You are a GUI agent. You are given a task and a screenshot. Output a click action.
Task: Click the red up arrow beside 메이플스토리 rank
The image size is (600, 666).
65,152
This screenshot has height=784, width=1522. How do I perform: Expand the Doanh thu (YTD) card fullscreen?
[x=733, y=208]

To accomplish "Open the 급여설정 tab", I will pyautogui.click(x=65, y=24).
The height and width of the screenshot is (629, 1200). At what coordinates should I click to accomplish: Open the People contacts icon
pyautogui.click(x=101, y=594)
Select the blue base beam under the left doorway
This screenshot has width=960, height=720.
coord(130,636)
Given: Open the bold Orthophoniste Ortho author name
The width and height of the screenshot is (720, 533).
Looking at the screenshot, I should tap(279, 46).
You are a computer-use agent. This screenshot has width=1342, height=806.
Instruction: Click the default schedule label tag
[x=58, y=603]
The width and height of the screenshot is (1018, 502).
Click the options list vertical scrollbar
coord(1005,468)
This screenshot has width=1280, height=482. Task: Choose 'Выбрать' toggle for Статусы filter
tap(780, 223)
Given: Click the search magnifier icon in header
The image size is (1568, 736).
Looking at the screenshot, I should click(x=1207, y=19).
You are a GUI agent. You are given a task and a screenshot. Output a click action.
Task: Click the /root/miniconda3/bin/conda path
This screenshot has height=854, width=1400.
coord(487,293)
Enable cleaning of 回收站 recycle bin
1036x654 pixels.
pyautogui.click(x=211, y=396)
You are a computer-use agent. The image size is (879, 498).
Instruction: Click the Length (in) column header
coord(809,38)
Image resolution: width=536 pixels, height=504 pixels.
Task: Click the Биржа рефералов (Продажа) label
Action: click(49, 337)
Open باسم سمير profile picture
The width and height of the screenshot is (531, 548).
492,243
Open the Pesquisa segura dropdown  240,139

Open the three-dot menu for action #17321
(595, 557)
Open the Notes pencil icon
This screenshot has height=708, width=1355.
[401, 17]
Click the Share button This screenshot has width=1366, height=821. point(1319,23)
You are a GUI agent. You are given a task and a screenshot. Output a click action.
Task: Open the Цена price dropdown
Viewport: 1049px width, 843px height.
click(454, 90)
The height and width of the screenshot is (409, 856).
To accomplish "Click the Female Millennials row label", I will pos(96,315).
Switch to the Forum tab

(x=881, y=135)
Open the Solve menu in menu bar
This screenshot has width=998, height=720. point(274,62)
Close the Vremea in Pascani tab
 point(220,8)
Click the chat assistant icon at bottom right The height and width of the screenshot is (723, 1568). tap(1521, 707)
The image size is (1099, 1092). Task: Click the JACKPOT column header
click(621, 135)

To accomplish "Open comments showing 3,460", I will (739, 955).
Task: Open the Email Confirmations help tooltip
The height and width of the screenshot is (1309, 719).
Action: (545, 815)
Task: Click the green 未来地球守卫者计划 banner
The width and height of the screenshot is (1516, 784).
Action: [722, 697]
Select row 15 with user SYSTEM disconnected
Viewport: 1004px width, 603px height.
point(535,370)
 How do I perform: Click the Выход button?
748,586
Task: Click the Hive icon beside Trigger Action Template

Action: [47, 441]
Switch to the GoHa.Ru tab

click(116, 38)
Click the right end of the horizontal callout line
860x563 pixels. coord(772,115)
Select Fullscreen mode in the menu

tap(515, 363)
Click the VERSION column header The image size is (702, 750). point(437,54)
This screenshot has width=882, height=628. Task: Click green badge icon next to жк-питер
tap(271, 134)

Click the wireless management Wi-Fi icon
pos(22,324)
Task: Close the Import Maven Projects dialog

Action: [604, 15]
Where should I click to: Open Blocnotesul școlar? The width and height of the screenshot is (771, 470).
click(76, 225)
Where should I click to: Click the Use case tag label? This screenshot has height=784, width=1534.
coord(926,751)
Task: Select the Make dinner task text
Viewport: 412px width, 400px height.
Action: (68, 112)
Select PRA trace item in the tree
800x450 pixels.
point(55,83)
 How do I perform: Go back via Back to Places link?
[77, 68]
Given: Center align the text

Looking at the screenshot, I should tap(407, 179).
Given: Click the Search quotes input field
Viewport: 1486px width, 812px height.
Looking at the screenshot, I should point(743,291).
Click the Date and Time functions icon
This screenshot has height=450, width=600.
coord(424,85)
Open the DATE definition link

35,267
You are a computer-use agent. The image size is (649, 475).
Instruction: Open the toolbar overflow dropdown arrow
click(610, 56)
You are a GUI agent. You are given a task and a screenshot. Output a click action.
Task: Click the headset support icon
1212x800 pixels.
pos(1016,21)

EXERCISE DETAILS: Every line above that holds the string "computer" should be copied into the answer.

WRITTEN SOLUTION:
You are a computer-use agent. This screenshot has width=1342, height=806.
You are a computer-use agent. The image size is (879, 498).
You are a computer-use agent. The image size is (649, 475).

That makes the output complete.